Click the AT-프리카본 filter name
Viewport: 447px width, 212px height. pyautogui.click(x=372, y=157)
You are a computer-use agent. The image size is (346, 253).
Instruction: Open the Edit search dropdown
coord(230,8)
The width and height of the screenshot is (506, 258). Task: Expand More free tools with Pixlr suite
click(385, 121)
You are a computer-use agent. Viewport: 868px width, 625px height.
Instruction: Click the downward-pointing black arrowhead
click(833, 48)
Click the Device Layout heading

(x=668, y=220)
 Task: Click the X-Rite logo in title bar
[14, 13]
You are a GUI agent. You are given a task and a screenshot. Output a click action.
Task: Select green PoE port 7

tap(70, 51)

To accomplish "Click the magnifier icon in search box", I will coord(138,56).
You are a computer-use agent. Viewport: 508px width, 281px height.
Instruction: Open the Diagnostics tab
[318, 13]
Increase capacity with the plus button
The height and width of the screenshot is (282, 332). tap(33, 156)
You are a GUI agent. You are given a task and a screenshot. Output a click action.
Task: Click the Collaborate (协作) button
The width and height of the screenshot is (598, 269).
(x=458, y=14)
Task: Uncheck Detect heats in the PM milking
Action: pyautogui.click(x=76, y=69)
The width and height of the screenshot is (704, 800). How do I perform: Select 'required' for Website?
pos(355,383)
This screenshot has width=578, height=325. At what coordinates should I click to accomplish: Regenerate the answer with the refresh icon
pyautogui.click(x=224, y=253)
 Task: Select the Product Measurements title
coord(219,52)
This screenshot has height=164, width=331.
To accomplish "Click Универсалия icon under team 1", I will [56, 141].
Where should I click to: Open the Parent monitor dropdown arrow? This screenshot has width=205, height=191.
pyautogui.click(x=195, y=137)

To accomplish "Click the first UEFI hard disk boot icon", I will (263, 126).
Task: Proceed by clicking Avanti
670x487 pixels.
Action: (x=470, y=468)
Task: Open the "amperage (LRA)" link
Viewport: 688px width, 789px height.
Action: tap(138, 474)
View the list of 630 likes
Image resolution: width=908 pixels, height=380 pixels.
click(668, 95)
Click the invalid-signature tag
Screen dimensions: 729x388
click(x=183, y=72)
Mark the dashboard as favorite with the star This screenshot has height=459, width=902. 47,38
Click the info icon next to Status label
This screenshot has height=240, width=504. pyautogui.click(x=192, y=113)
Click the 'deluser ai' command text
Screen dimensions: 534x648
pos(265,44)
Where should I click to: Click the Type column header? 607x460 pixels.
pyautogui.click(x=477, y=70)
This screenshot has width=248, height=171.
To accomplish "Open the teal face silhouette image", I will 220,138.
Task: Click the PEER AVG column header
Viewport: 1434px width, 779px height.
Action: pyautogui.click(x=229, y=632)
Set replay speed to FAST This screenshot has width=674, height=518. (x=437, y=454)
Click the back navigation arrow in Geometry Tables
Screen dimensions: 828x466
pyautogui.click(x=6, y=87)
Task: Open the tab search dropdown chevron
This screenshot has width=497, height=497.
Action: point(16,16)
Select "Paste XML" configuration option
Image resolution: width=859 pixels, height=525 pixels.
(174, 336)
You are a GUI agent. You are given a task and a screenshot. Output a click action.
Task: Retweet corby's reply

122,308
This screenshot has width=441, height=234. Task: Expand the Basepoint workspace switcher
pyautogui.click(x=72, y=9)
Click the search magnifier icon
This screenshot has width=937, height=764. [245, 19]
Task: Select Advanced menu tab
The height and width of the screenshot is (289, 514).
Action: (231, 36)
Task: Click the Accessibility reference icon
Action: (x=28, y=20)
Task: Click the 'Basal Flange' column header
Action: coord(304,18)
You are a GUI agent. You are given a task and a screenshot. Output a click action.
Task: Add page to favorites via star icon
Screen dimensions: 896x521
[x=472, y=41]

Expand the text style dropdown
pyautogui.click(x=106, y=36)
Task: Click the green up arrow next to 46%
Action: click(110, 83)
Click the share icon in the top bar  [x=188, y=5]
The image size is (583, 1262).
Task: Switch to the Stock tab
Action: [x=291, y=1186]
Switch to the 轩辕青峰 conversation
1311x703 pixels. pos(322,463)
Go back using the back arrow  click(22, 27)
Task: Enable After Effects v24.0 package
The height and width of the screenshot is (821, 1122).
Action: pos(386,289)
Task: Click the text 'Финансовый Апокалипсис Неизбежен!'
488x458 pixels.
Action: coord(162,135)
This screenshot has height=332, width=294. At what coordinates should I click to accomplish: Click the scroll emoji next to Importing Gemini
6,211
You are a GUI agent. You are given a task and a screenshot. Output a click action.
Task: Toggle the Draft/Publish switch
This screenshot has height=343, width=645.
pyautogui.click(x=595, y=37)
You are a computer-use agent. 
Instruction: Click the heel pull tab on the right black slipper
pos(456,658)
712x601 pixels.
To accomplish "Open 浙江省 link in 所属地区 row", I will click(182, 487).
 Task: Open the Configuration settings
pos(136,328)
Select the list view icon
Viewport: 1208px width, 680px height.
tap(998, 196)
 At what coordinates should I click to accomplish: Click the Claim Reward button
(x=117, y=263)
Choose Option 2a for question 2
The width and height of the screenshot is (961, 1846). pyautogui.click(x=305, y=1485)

=======

Each line above needs to be written out again exactly.

Click the AT-프리카본 filter name
Viewport: 447px width, 212px height. pyautogui.click(x=372, y=157)
You are a computer-use agent. The image size is (346, 253).
Instruction: Open the Edit search dropdown
coord(230,8)
The width and height of the screenshot is (506, 258). Task: Expand More free tools with Pixlr suite
click(385, 121)
You are a computer-use agent. Viewport: 868px width, 625px height.
Instruction: Click the downward-pointing black arrowhead
click(833, 48)
Click the Device Layout heading

(x=668, y=220)
 Task: Click the X-Rite logo in title bar
[14, 13]
You are a GUI agent. You are given a task and a screenshot. Output a click action.
Task: Select green PoE port 7

tap(70, 51)

To accomplish "Click the magnifier icon in search box", I will coord(138,56).
You are a computer-use agent. Viewport: 508px width, 281px height.
Instruction: Open the Diagnostics tab
[318, 13]
Increase capacity with the plus button
The height and width of the screenshot is (282, 332). tap(33, 156)
You are a GUI agent. You are given a task and a screenshot. Output a click action.
Task: Click the Collaborate (协作) button
The width and height of the screenshot is (598, 269).
(x=458, y=14)
Task: Uncheck Detect heats in the PM milking
Action: pyautogui.click(x=76, y=69)
The width and height of the screenshot is (704, 800). How do I perform: Select 'required' for Website?
pos(355,383)
This screenshot has width=578, height=325. At what coordinates should I click to accomplish: Regenerate the answer with the refresh icon
pyautogui.click(x=224, y=253)
 Task: Select the Product Measurements title
coord(219,52)
This screenshot has height=164, width=331.
To accomplish "Click Универсалия icon under team 1", I will [56, 141].
Where should I click to: Open the Parent monitor dropdown arrow? This screenshot has width=205, height=191.
pyautogui.click(x=195, y=137)

To accomplish "Click the first UEFI hard disk boot icon", I will (263, 126).
Task: Proceed by clicking Avanti
670x487 pixels.
Action: (x=470, y=468)
Task: Open the "amperage (LRA)" link
Viewport: 688px width, 789px height.
Action: tap(138, 474)
View the list of 630 likes
Image resolution: width=908 pixels, height=380 pixels.
click(668, 95)
Click the invalid-signature tag
Screen dimensions: 729x388
click(x=183, y=72)
Mark the dashboard as favorite with the star This screenshot has height=459, width=902. 47,38
Click the info icon next to Status label
This screenshot has height=240, width=504. pyautogui.click(x=192, y=113)
Click the 'deluser ai' command text
Screen dimensions: 534x648
pos(265,44)
Where should I click to: Click the Type column header? 607x460 pixels.
pyautogui.click(x=477, y=70)
This screenshot has width=248, height=171.
To accomplish "Open the teal face silhouette image", I will 220,138.
Task: Click the PEER AVG column header
Viewport: 1434px width, 779px height.
Action: pyautogui.click(x=229, y=632)
Set replay speed to FAST This screenshot has width=674, height=518. (x=437, y=454)
Click the back navigation arrow in Geometry Tables
Screen dimensions: 828x466
pyautogui.click(x=6, y=87)
Task: Open the tab search dropdown chevron
This screenshot has width=497, height=497.
Action: point(16,16)
Select "Paste XML" configuration option
Image resolution: width=859 pixels, height=525 pixels.
(174, 336)
You are a GUI agent. You are given a task and a screenshot. Output a click action.
Task: Retweet corby's reply

122,308
This screenshot has width=441, height=234. Task: Expand the Basepoint workspace switcher
pyautogui.click(x=72, y=9)
Click the search magnifier icon
This screenshot has width=937, height=764. [245, 19]
Task: Select Advanced menu tab
The height and width of the screenshot is (289, 514).
Action: (231, 36)
Task: Click the Accessibility reference icon
Action: (x=28, y=20)
Task: Click the 'Basal Flange' column header
Action: coord(304,18)
You are a GUI agent. You are given a task and a screenshot. Output a click action.
Task: Add page to favorites via star icon
Screen dimensions: 896x521
[x=472, y=41]

Expand the text style dropdown
pyautogui.click(x=106, y=36)
Task: Click the green up arrow next to 46%
Action: click(110, 83)
Click the share icon in the top bar  [x=188, y=5]
The image size is (583, 1262).
Task: Switch to the Stock tab
Action: [x=291, y=1186]
Switch to the 轩辕青峰 conversation
1311x703 pixels. pos(322,463)
Go back using the back arrow  click(22, 27)
Task: Enable After Effects v24.0 package
The height and width of the screenshot is (821, 1122).
Action: pos(386,289)
Task: Click the text 'Финансовый Апокалипсис Неизбежен!'
488x458 pixels.
Action: coord(162,135)
This screenshot has height=332, width=294. At what coordinates should I click to accomplish: Click the scroll emoji next to Importing Gemini
6,211
You are a GUI agent. You are given a task and a screenshot. Output a click action.
Task: Toggle the Draft/Publish switch
This screenshot has height=343, width=645.
pyautogui.click(x=595, y=37)
You are a computer-use agent. 
Instruction: Click the heel pull tab on the right black slipper
pos(456,658)
712x601 pixels.
To accomplish "Open 浙江省 link in 所属地区 row", I will click(182, 487).
 Task: Open the Configuration settings
pos(136,328)
Select the list view icon
Viewport: 1208px width, 680px height.
tap(998, 196)
 At what coordinates should I click to accomplish: Click the Claim Reward button
(x=117, y=263)
Choose Option 2a for question 2
The width and height of the screenshot is (961, 1846). pyautogui.click(x=305, y=1485)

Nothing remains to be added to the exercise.